Data supplied Block Start

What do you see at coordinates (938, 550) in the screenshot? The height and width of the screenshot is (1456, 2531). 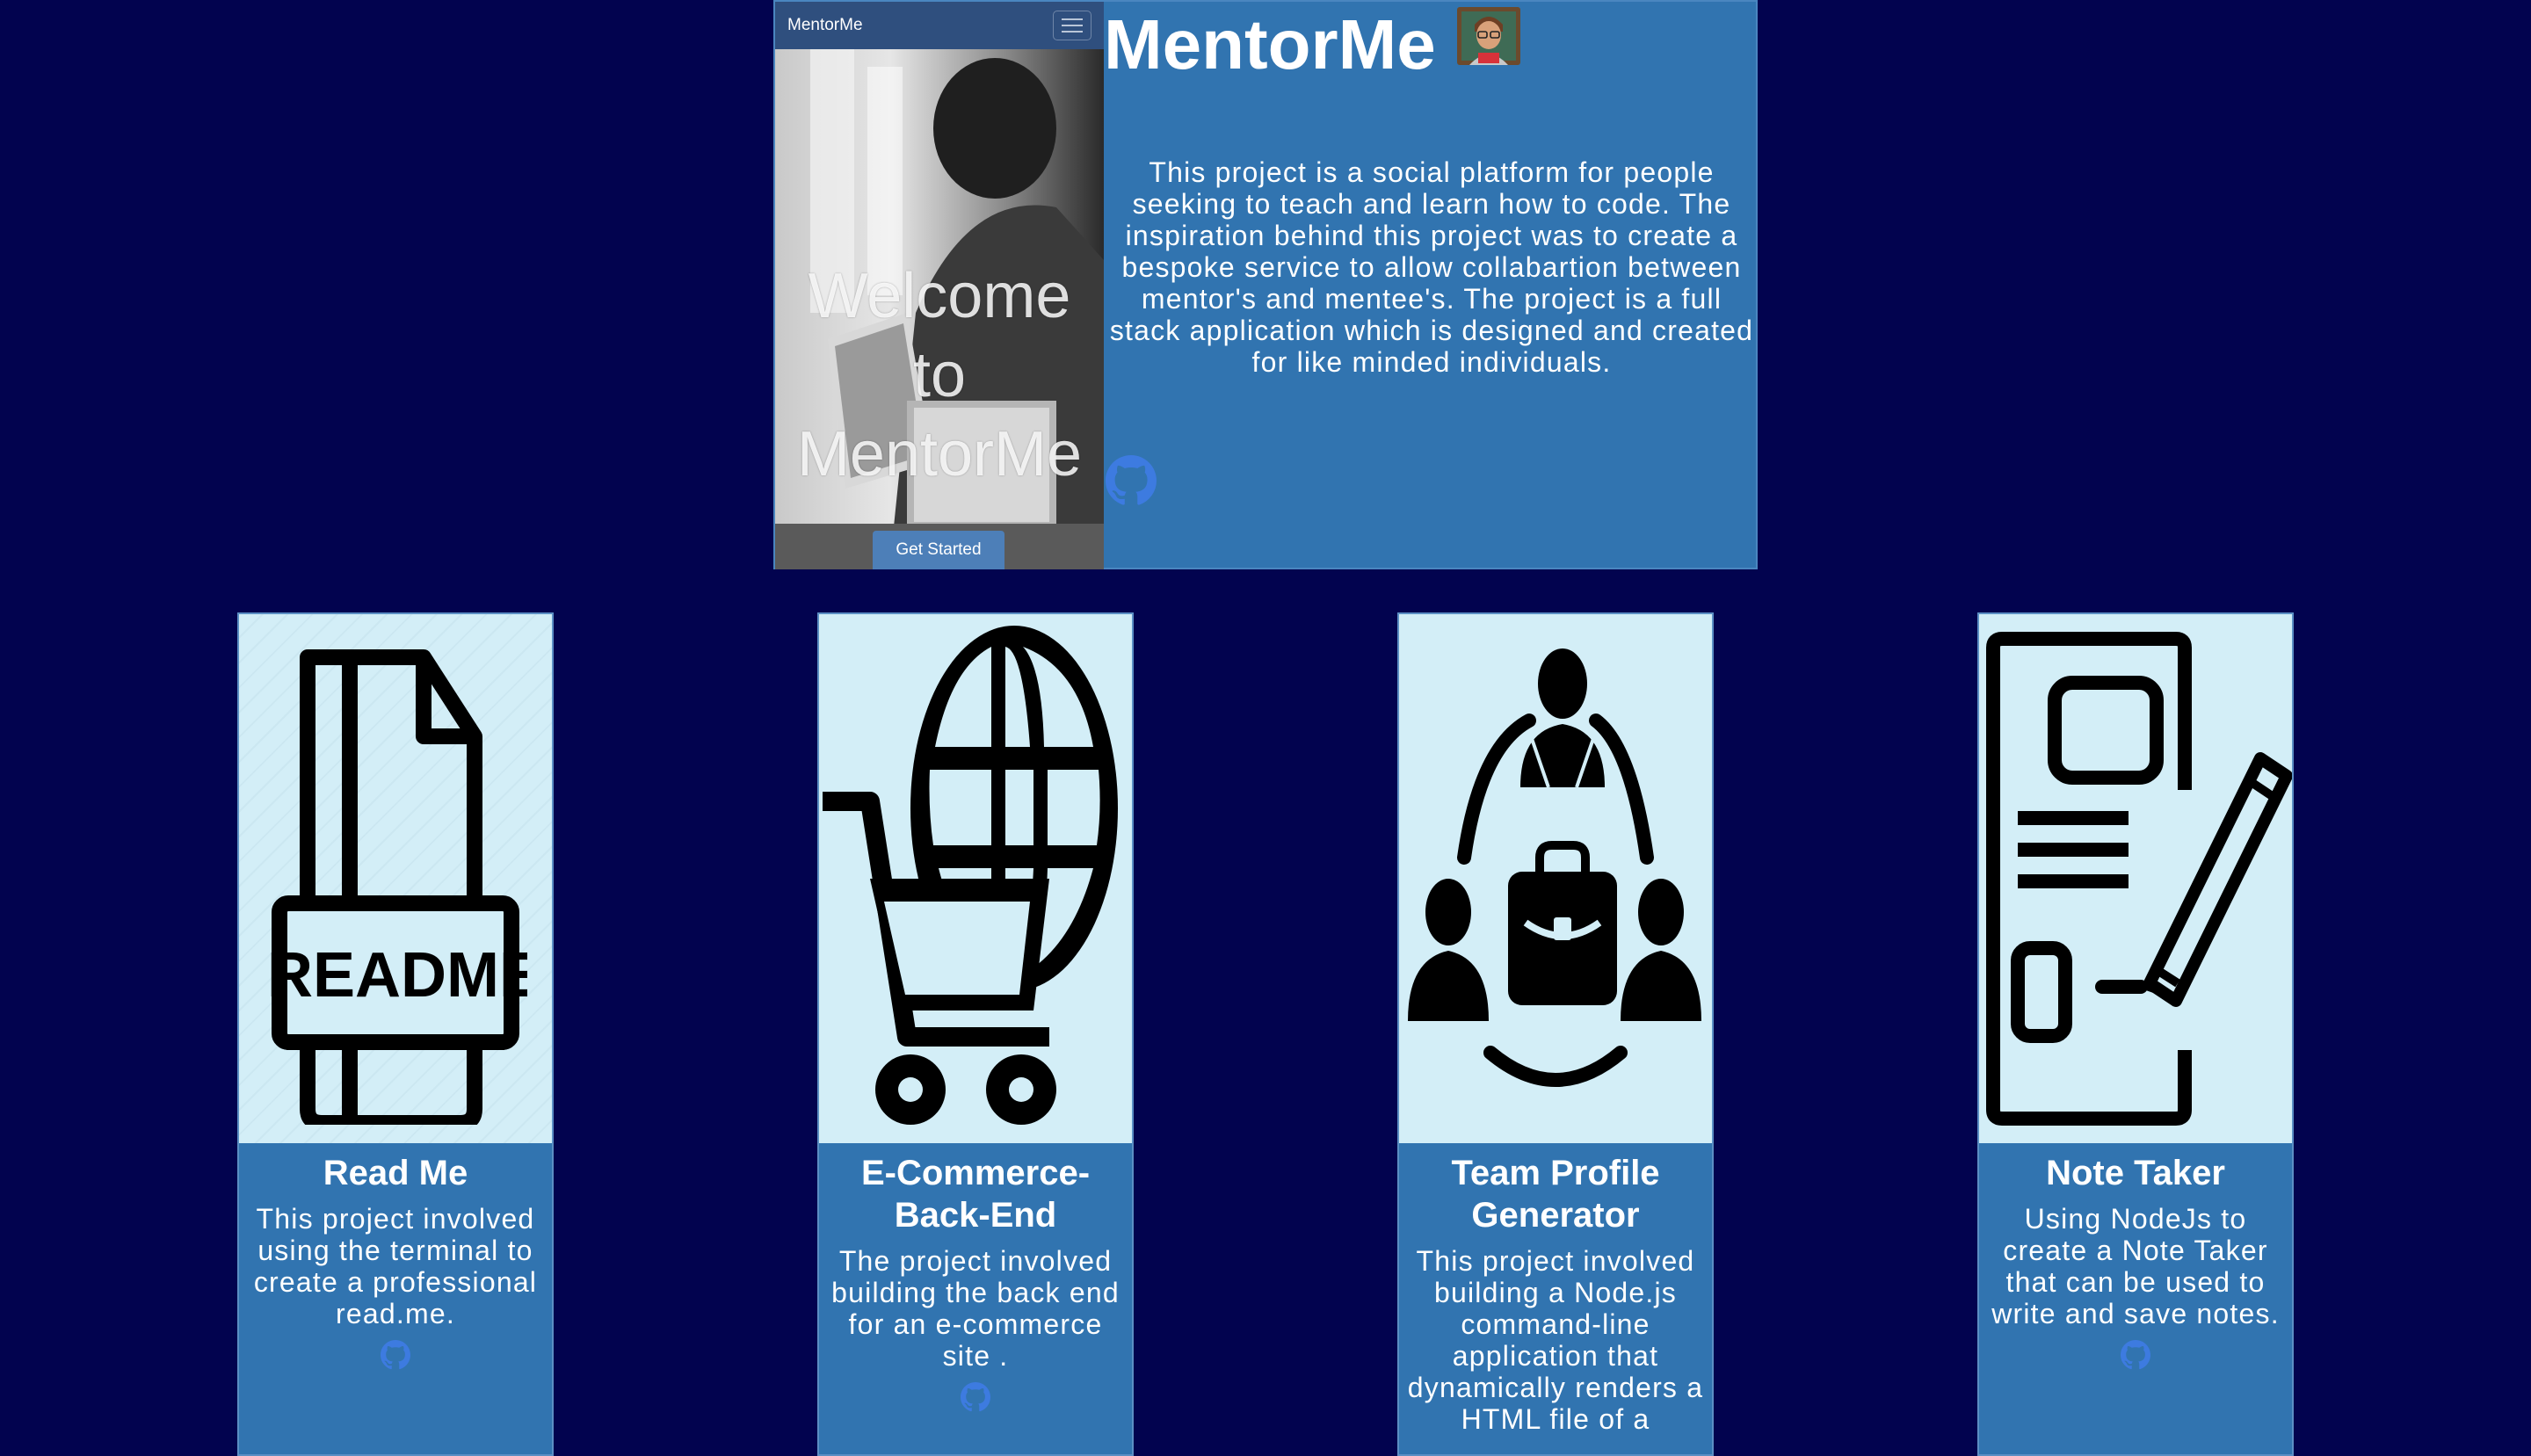 I see `get-started-button: Get Started` at bounding box center [938, 550].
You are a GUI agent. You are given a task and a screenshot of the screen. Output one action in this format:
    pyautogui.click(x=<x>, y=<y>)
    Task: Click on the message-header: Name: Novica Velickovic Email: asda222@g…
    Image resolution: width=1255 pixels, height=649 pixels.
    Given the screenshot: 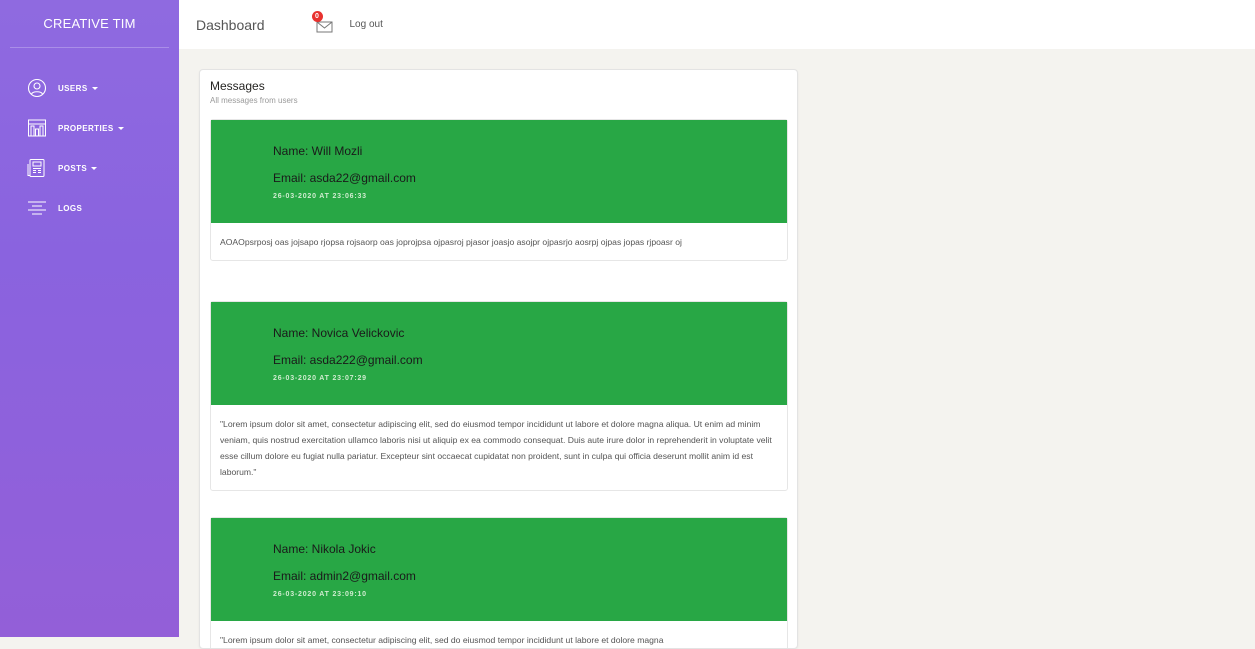 What is the action you would take?
    pyautogui.click(x=499, y=354)
    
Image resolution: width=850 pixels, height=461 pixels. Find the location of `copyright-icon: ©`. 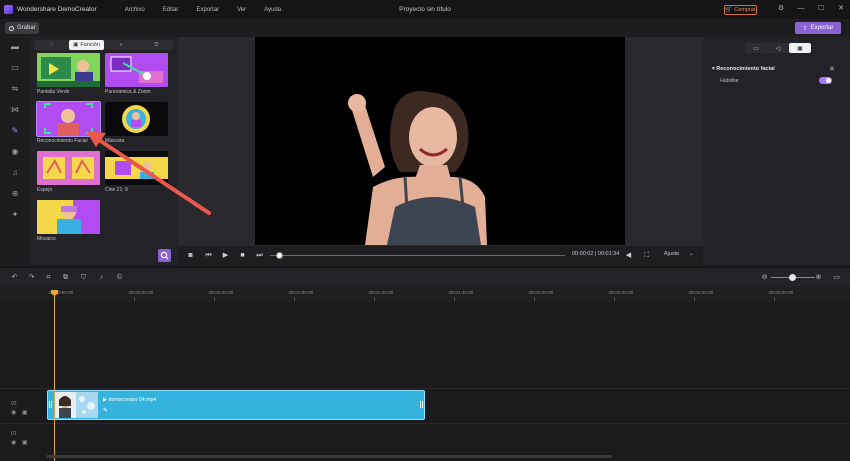

copyright-icon: © is located at coordinates (120, 278).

Data supplied Block End

● **Activity**:
Copy the rows from the line containing "Image resolution: width=850" through the end of the rows, word for word, leaving out the pictures.

● **Result**:
Image resolution: width=850 pixels, height=461 pixels. Find the location of `copyright-icon: ©`. 

copyright-icon: © is located at coordinates (120, 278).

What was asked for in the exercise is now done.